Comment 23 Geoffrey Garen 2007-03-28 10:55:25 PDT
Anders found this comment in the Mozilla source code, which seems to confirm that their behavior truly is random. It looks like Firefox may never release browser-created streams:

1180     // FIXME: http://bugzilla.mozilla.org/show_bug.cgi?id=240131
1181     //
1182     // Is it ok to leave pstream->ndata set here, and who releases it
1183     // (or is it even properly ref counted)? And who closes the stream
1184     // etc?

(http://lxr.mozilla.org/seamonkey/source/modules/plugin/base/src/ns4xPlugin.cpp)
Comment 24 Geoffrey Garen 2007-03-28 13:29:34 PDT
After further reflection, I don't think we want to eliminate NPN_DestoryStream. It's an important networking optimization in the case of a plug-in that wants to do its own loading. The plug-in first calls NPN_DestroyStream to cancel the browser's loading. In that case, we don't want to continue the browser's loading, slowing down the real load.
Comment 25 Geoffrey Garen 2007-03-28 13:32:24 PDT
If we decide to keep NPStream objects around for the lifetime of a plug-in, I think we need to answer the question of what to do in the case of, e.g., a Flash-based email client, which might create hundreds or even thousands of streams in one sitting. Do we leak all that memory? Cut it off at some limit? Use a white list or black list?
Comment 26 Geoffrey Garen 2007-03-28 16:44:06 PDT
> I don't agree with your assessment here. It doesn't sound hard to destroy the
> plug-ins before destroying the plug-in streams.

That seems really non-trivial to me. We can't make stream destruction destroy a plug-in because it's normal for a plug-in to outlast a stream. We can't make the code that destroys all streams destroy all plug-ins, since we wouldn't want stopping a page load, for example, to have the side-efect of unloading the page's plug-ins.

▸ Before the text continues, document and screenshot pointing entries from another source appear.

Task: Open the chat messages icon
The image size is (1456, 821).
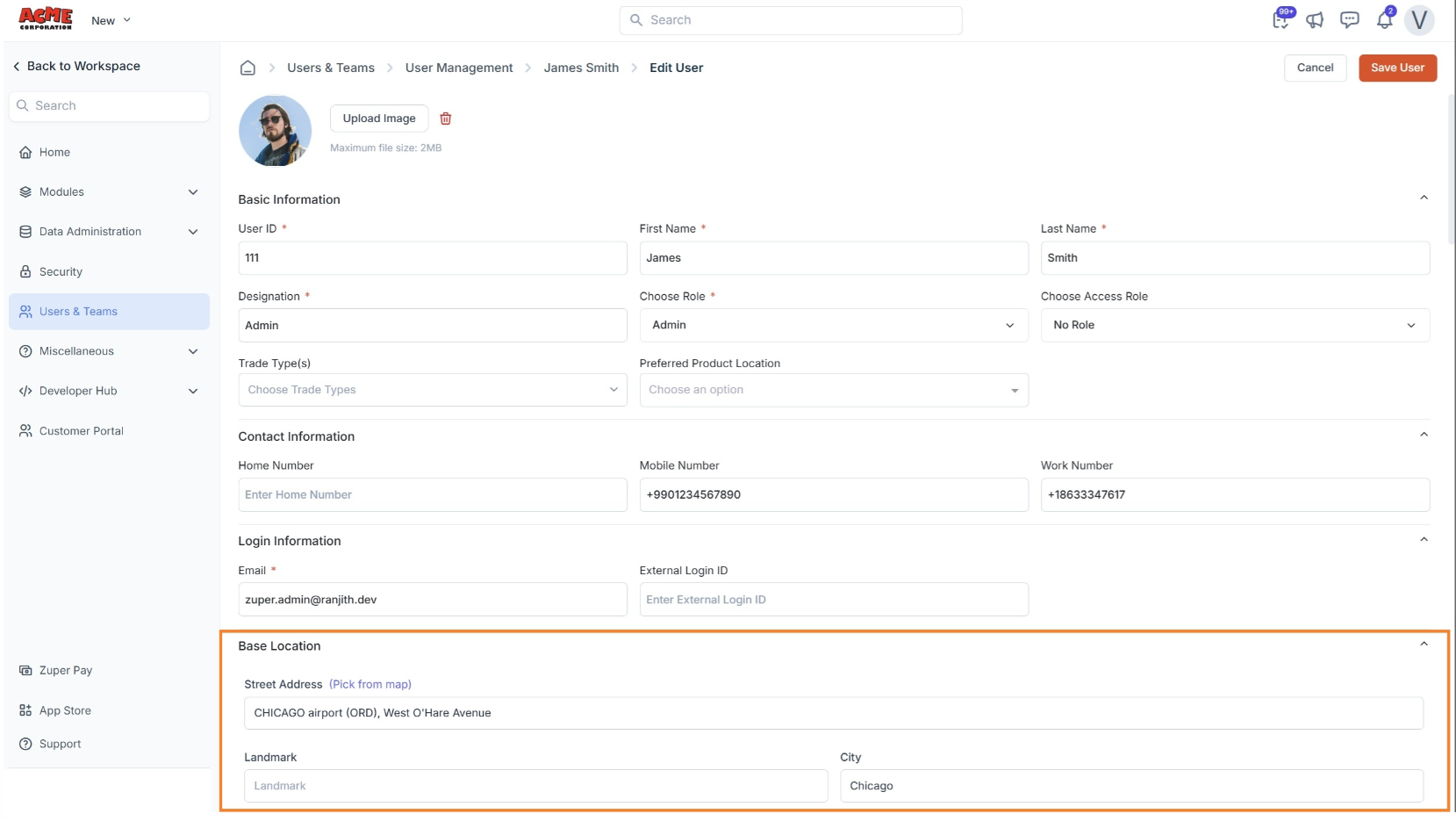Action: coord(1349,20)
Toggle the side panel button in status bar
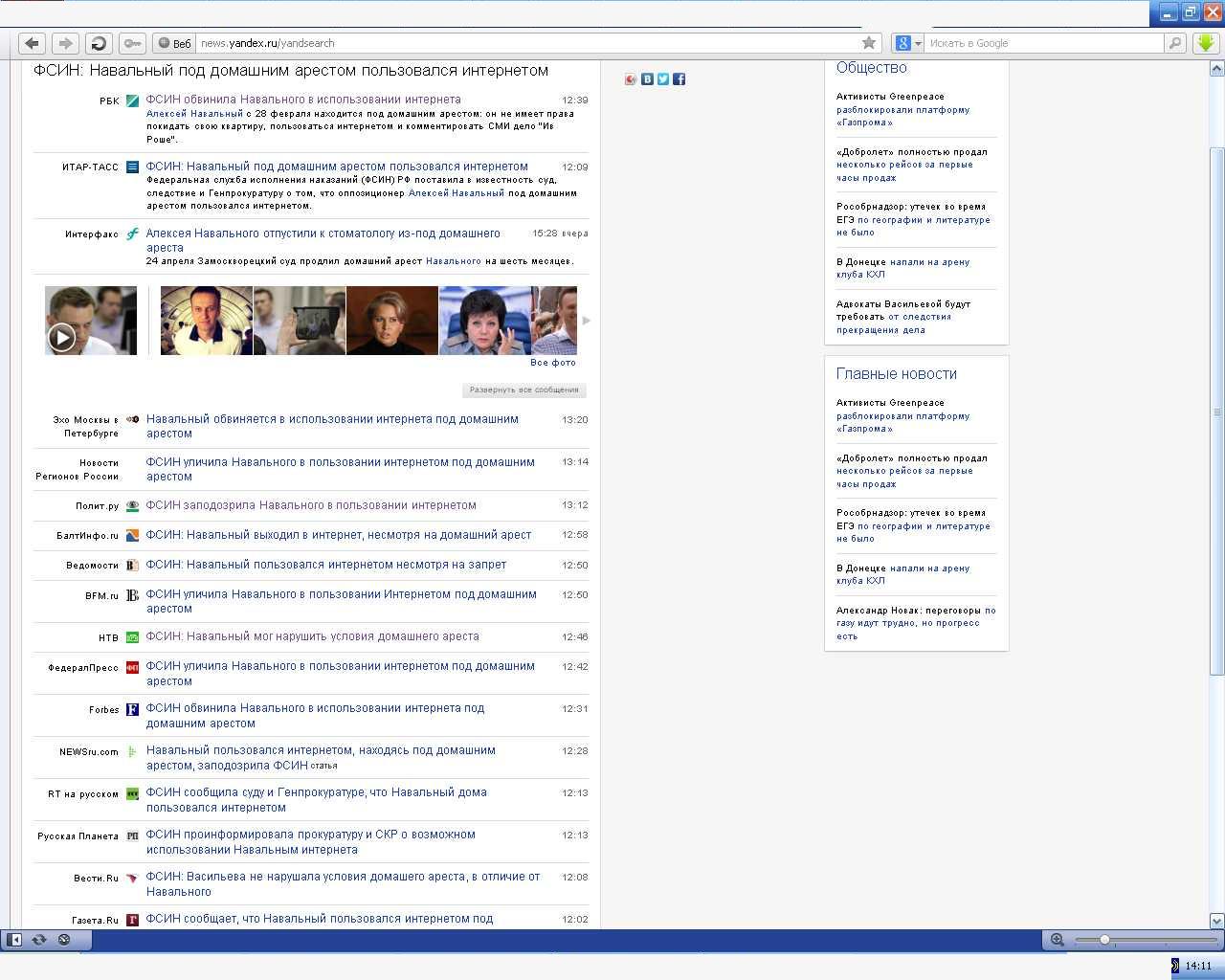Viewport: 1225px width, 980px height. tap(14, 940)
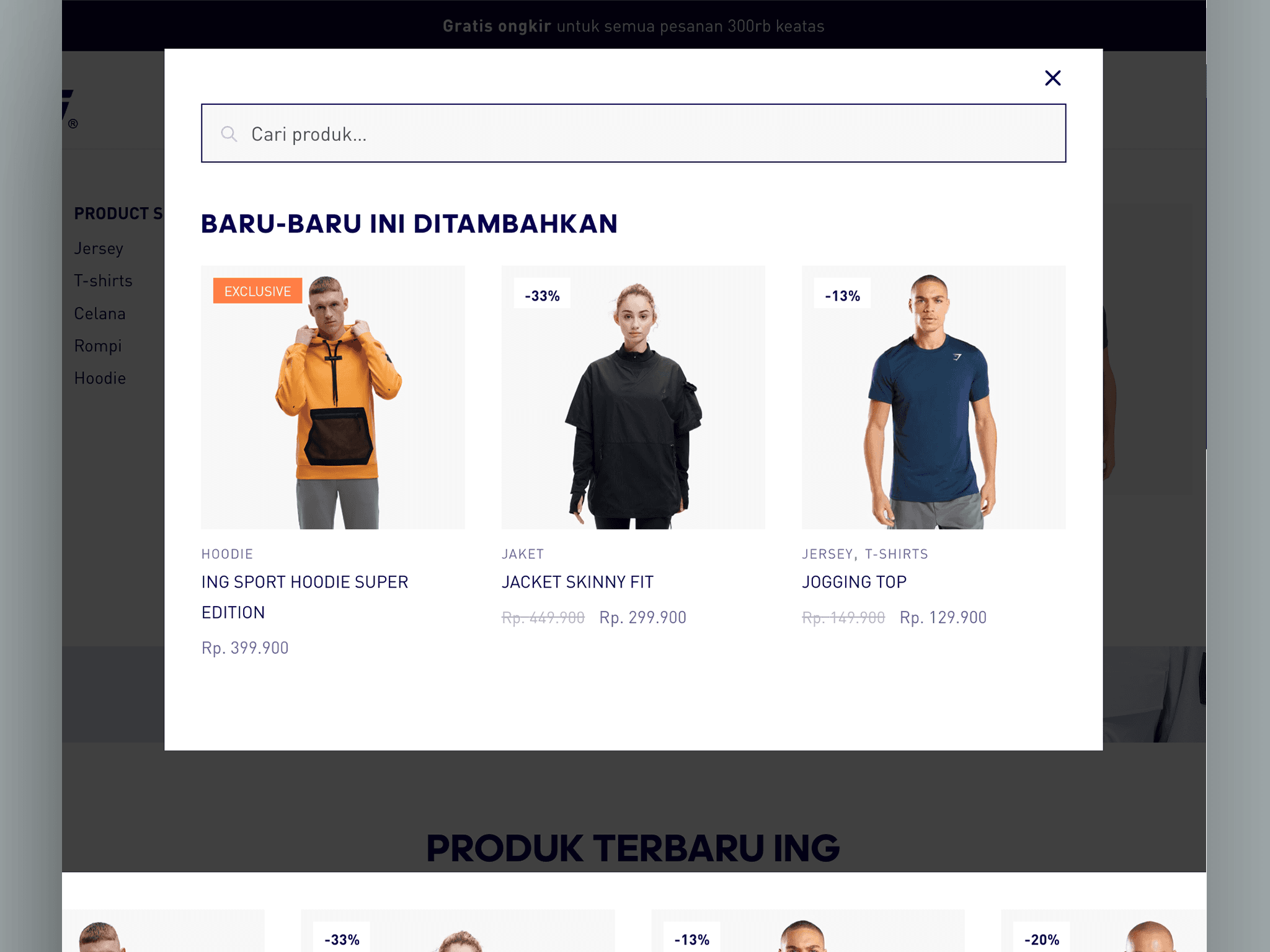This screenshot has width=1270, height=952.
Task: Click the -20% badge in bottom row
Action: [1042, 939]
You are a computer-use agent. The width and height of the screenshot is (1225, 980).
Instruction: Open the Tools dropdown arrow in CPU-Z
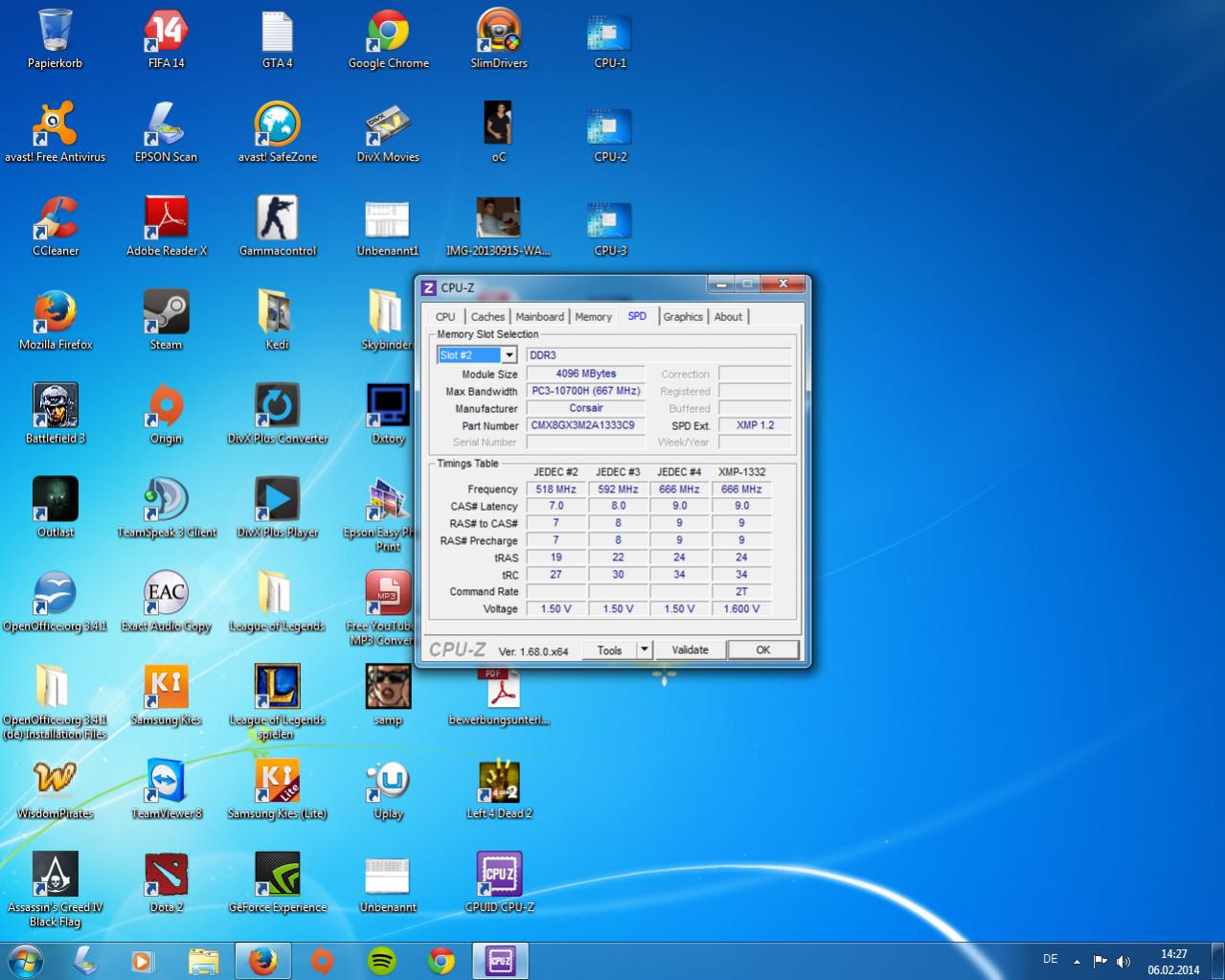pos(645,650)
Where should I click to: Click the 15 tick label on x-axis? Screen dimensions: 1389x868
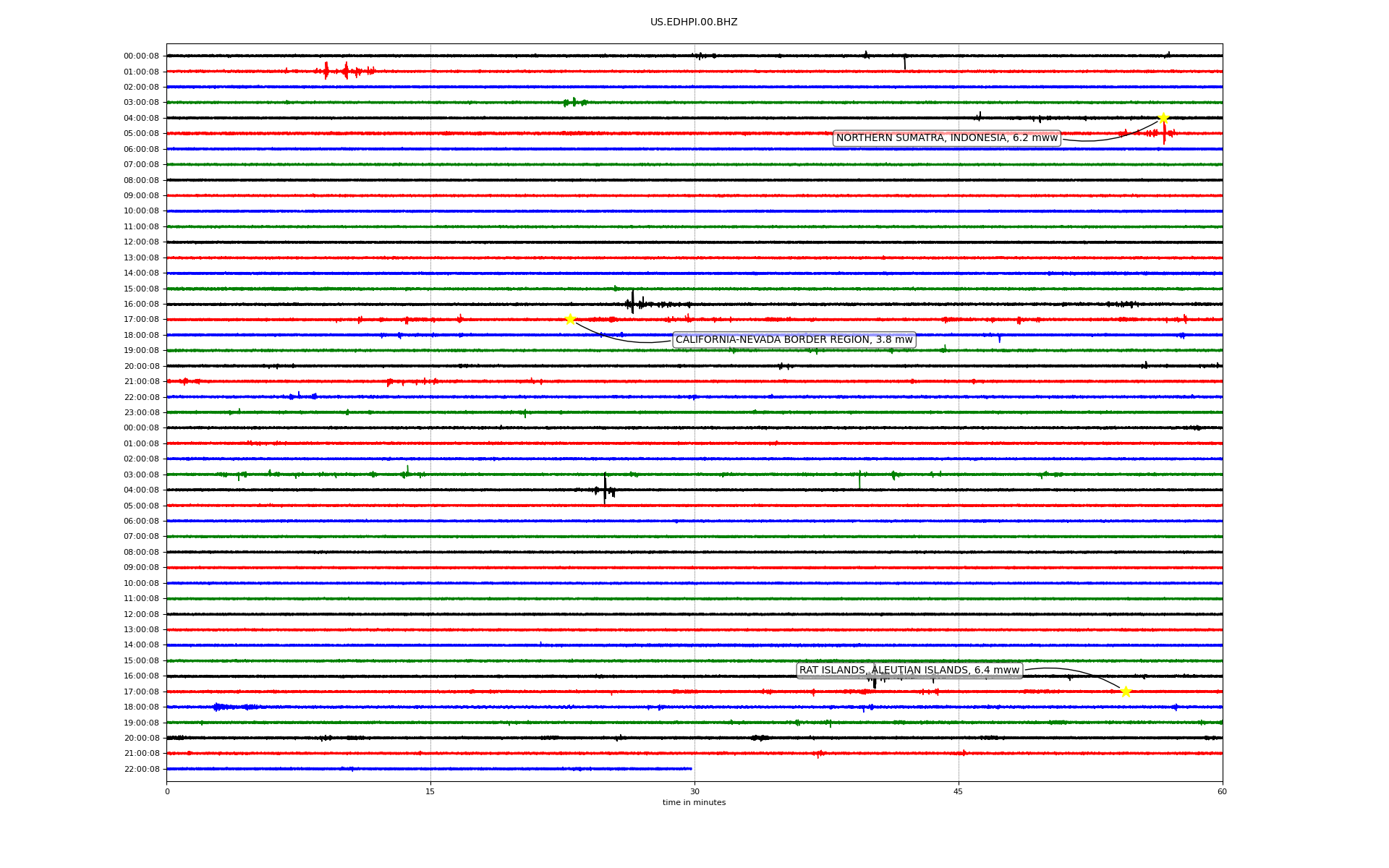click(x=430, y=791)
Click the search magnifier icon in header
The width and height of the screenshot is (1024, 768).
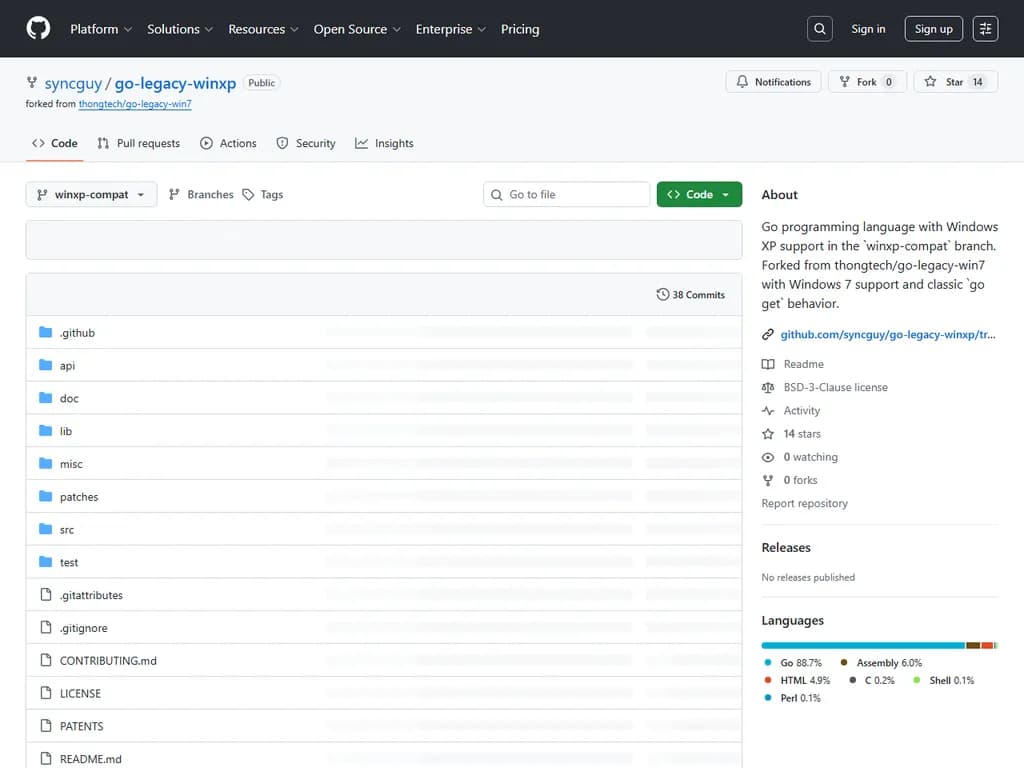click(x=820, y=29)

It seems to me that we would need to re-order the loader state machine to wait until a page had torn down before canceling its loaders. In addition to being very tricky, that solution would degrade networking performance in the case of a navigation that interrupted another navigation, since both navigations would remain live until the new navigation became committed.
Comment 27 Geoffrey Garen 2007-03-28 17:26:06 PDT
Created attachment 13855 [details]
patch

This patch eschews an "Is this stream valid?" check in favor of a "Does this stream belong to the plug-in using it?" check. So it avoids introducing a function that can create subtle bugs by promising to do more than it actually can, even though It doesn't do much more in the way of guarding against bad behavior.
Comment 28 Darin Adler 2007-03-28 17:40:25 PDT
Comment on attachment 13855 [details]
patch

You wore me down, man. r=me
Comment 29 Geoffrey Garen 2007-03-29 08:35:04 PDT
Committed revision 20571.
Comment 30 Patricia Warwick 2007-03-29 11:47:33 PDT
It is not totally clear from the  Mark's comments about the huge amounts of memory being used ... did that apply to Webkit or Safari? The person for whom I was developing this page tested it with Safari and reported that it caused his system to come to a halt. Could that be a related bug in Safari?
Comment 31 Mark Rowe (bdash) 2007-03-29 12:05:01 PDT
Patricia, my comment was about r19968 of WebKit.  It'll be worth retesting this site with Geoff's fix to see if the large memory increase is still present.  If it is, that should be filed in a new bug report.